Por lo que se refiere al caso de autos hemos de señalar, respecto de esta cuestión, que ni en instancia ni en suplicación se hizo referencia alguna por las partes o por el correspondiente Organo jurisdiccional a que concurriera la circunstancia de afectación general. No obstante el Juzgado de instancia concedió el recurso de suplicación, prescribiendo en la parte dispositiva que al notificar la sentencia se advirtiese a las partes "que contra ella podrán interponer Recurso de Suplicación ante el Tribunal Superior de Justicia", después de establecer en el fundamento jurídico segundo que "la materia objeto de esta litis es susceptible de recurso de suplicación conforme preceptúa el art. 189 de la L. P. L.". Por su parte la Sala de lo Social del Tribunal Superior de Justicia de Castilla-La Mancha resolvió el recurso de suplicación en la cuestión de fondo sin plantearse la cuestión de su competencia funcional y sin referencia expresa alguna al tema de la afectación general.

OCTAVO

Sentados los anteriores extremos y aplicando las consideraciones hechas en el fundamento jurídico sexto, hemos de concluir que no consta la concurrencia de la circunstancia de afectación general en el caso que nos ocupa.

Según ya queda indicado, nada dijeron las partes -y nada se ha probado, en consecuencia- sobre una supuesta afectación generalizada de la cuestión litigiosa ni en las alegaciones hechas en juicio ni en los escritos de recurso o sus correspondientes impugnaciones.

Nada se dice tampoco sobre tal afectación general por las sentencias de instancia y de suplicación. Es insuficiente a tal fin el hecho de la concesión, admisión y trámite del recurso de suplicación, como igualmente la argumentación empleada en el fundamento jurídico segundo de la sentencia de instancia, que se limita a mencionar genéricamente el art. 189 LPL, sin especificar apartado alguno y sin aclarar las razones que pudieran justificar el acceso del caso de autos al segundo grado jurisdiccional mediante el recurso de suplicación. La concesión del recurso pudo ser debida a una fijación de la cuantía litigiosa conforme a criterios diferentes a los señalados en el anterior fundamento jurídico quinto o por estimación errónea de la concurrencia del supuesto previsto en el art. 189.1.c) LPL. En todo caso es razonable entender que, de estimarse concurrente la afectación general, así se habría hecho constar en una u otra sentencia o en ambas.

No hay tampoco datos bastantes que puedan fundamentar la estimación de una supuesta notoriedad de dicha afectación general. Es claro que no se trata de una característica ínsita a la propia naturaleza de la concreta cuestión litigiosa aquí debatida y que no hay sustento alguno para afirmar la existencia de un conflicto generalizado sobre la materia.

OCTAVO

La exposición precedente pone de manifiesto que, de conformidad con el dictamen del Ministerio Fiscal, procede decretar la nulidad de todas las actuaciones practicadas desde la admisión a trámite del recurso de suplicación, declarando la firmeza de la sentencia de instancia, sin condena en costas.

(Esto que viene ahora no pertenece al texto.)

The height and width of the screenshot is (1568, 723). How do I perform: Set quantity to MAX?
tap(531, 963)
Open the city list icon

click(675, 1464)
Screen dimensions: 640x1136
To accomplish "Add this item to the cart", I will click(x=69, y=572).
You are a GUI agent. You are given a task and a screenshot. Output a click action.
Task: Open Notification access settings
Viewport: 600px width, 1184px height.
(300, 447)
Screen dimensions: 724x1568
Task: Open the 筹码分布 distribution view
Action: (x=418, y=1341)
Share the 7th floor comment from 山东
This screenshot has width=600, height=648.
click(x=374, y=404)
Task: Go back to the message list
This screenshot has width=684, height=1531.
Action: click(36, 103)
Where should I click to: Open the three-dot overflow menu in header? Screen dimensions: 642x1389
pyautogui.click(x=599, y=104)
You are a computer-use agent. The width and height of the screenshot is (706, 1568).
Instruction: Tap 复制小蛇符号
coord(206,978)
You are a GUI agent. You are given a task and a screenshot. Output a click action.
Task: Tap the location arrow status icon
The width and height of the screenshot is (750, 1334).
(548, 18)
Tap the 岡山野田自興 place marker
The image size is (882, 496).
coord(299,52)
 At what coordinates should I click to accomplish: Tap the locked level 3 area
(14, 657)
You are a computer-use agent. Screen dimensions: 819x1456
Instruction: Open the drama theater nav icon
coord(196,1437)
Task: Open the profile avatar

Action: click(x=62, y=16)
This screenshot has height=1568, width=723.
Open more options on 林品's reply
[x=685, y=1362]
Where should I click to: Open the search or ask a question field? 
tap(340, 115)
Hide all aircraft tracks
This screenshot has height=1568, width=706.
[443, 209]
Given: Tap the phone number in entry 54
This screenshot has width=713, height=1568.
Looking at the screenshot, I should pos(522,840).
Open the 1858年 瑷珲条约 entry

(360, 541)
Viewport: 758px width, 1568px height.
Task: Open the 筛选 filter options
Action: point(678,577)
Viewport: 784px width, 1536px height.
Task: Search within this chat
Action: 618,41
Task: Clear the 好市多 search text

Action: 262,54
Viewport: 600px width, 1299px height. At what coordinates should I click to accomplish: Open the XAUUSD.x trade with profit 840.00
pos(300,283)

Por lo expuesto, en nombre de S. M. El Rey y por la autoridad conferida por el pueblo español.

FALLAMOS

Declaramos de oficio la nulidad de la sentencia de la Sala de lo Social del Tribunal Superior de Justicia de Castilla-La Mancha, de fecha 1 de julio de 2003, dictada en el recurso de suplicación núm. 1718/2002, interpuesto por la Letrada doña Eva María Díez Peco, en nombre y representación de doña Luz , contra la sentencia de 18 de septiembre de 2002 del Juzgado de lo Social núm. 3 de Ciudad Real, recaída en los autos núm. 482/2002. Declaramos asimismo la nulidad de todas las actuaciones de dicho procedimiento desde la admisión a trámite del recurso de suplicación. Y declaramos firme la expresada sentencia de instancia, dictada por el Juzgado de lo Social núm. 3 de Ciudad Real. Sin condena en costas.

Devuélvanse las actuaciones al Órgano Jurisdiccional de procedencia ,con la certificación y comunicación de esta resolución.

Así por esta nuestra sentencia, que se insertará en la COLECCIÓN LEGISLATIVA, lo pronunciamos, mandamos y firmamos.

PUBLICACIÓN.- En el mismo día de la fecha fue leída y publicada la anterior sentencia por el Excmo. Sr. Magistrado D. Pablo Cachón Villar hallándose celebrando Audiencia Pública la Sala de lo Social del Tribunal Supremo, de lo que como Secretario de la misma, certifico.